Nachtleuchtende Wolken: Poetische Grüße aus der Mesosphäre
Norddeutschland ist ein Klimawandel-Gewinner: Über dem hiesigen Nachthimmel sind nun besonders oft nachtleuchtende Wolken zu beobachten.
BREMEN taz | Wer in Norddeutschland lebt, hat einen höheren Regenhosenverschleiß als seine süddeutschen MitbürgerInnen, auch der Solaranlagen-Ertrag bleibt im Durchschnitt um 15 Prozent hinter vergleichbaren Anlagen etwa in Freiburg zurück. Einen Klima-bedingten Standortvorteil hat der Norddeutsche gleichwohl: Hier oben sind wesentlich häufiger nachtleuchtende Wolken zu beobachten.
Dieses Sommerphänomen zeigt sich vor allem in den späten Abend und frühen Morgenstunden und besteht aus gelb bis silbrig-perlmuttern leuchtenden Gebilden, die sich breit gestreckt vom ansonsten dunklen Nachthimmel abheben. Voraussetzung ist freilich, dass keine normalen Wolken die Sicht verdecken. Denn während die süddeutsche Normalwolke in einer Entfernung von höchstens 13 Kilometern über der Erde schwebt, stehen die norddeutschen Nachtleuchter in einer Höhe von stolzen 81 bis 85 Kilometern.
Damit segeln sie unmittelbar an der Grenze zum Weltall entlang – was auch die Voraussetzung ihrer Leuchtkraft ist. „Sie befinden sich so weit oben in der Atmosphäre, dass sie praktisch die ganze Nacht über von der Sonne angeleuchtet werden“, erklärt Meteorologe Michael Theusner vom Bremerhavener Klimahaus. Das wiederum sei nur zwischen dem 50. und 65. Breitengrad möglich. Anders ausgedrückt: Allenfalls in Frankfurt am Main hat man noch Chancen, den Zipfel einer echten Noctilucent Cloud (NLC) zu erspähen.
Im Prinzip ist das nächtliche Leuchten also eine Reflexion der über Australien scheinenden Sonne. Erstmals dokumentiert wurde das Natur-Phänomen 1885 nach dem gewaltigen Vulkanausbruch von Krakatau, bei der die zwischen Sumatra und Java gelegene Insel vollkommen zerstört wurde.
Fragt man nach den genaueren Entstehungszusammenhängen, stößt man trotzdem noch auf Unklarheit. Die indonesischen Vulkanpartikel gelten mittlerweile nicht mehr als ausschlaggebend; klar scheint aber zu sein, dass sich die NLCs um irgendwelche Kristallisationskerne bilden. Möglicherweise handelt es sich dabei um Material, das beim Verglühen von Meteoriten bei deren Eintritt in die Erdatmosphäre freigesetzt wird.

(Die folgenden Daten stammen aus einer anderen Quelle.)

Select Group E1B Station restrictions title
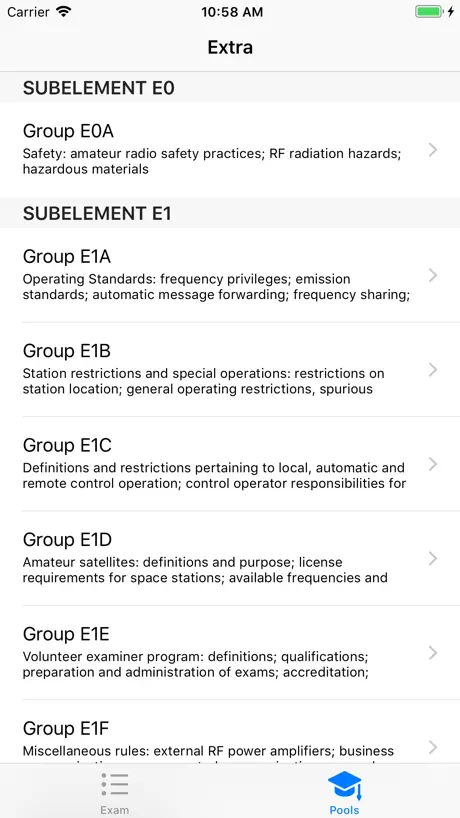The image size is (460, 818). 67,351
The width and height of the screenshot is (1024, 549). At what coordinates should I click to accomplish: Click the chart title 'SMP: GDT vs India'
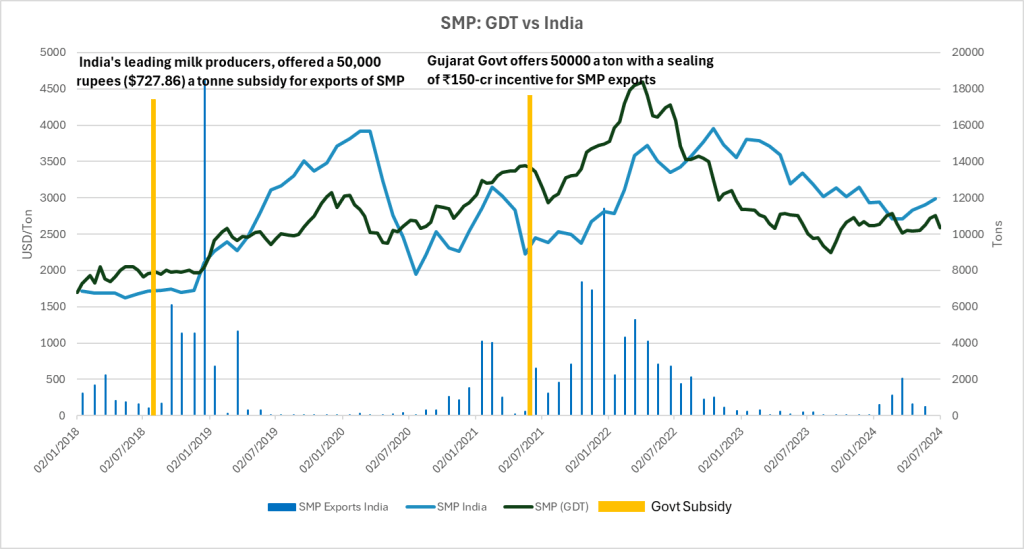pos(511,22)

Auch Eiskristalle könnten eine wichtige Rolle spielen: In der Mesosphäre, wie die äußerste Schicht der Erdgashülle genannt wird, herrschen Temperaturen bis zu minus 140 Grad Celsius. In der extrem dünnen Luft dort kristallisiert der wenige Wasserdampf sofort.
Immerhin haben die Süddeutschen Chancen, dass die NLCs im Zuge des Klimawandels irgendwann auch zu ihnen wandern. In den vergangenen zehn bis 20 Jahren sei eine Südverschiebung zu beobachten, sagt Theusner – was auch in Norddeutschland zu ihrer häufigeren Beobachtbarkeit geführt habe. Der Wirkungszusammenhang erscheint vergleichsweise simpel: Der Methangehalt der Atmosphäre steigt stetig, der Klimawandel verursacht eine weitere Abkühlung der Mesosphäre – begünstigt also die Bildung von NLCs.
Ein recht prosaischer Faktor kommt der poetischen Wolkenbildung ebenfalls entgegen: Die NLCs mit ihrer typischen „Wellenstruktur, die dem dem Nachthimmel oft einen malerischen Anstrich verleihen“, wie Meteorologe Theusner schwärmt, würden wohl auch durch Abgase gefördert. Im vergangenen Jahrzehnt nahm der Abgasgehalt der Mesosphäre durch Raketenstarts ständig zu.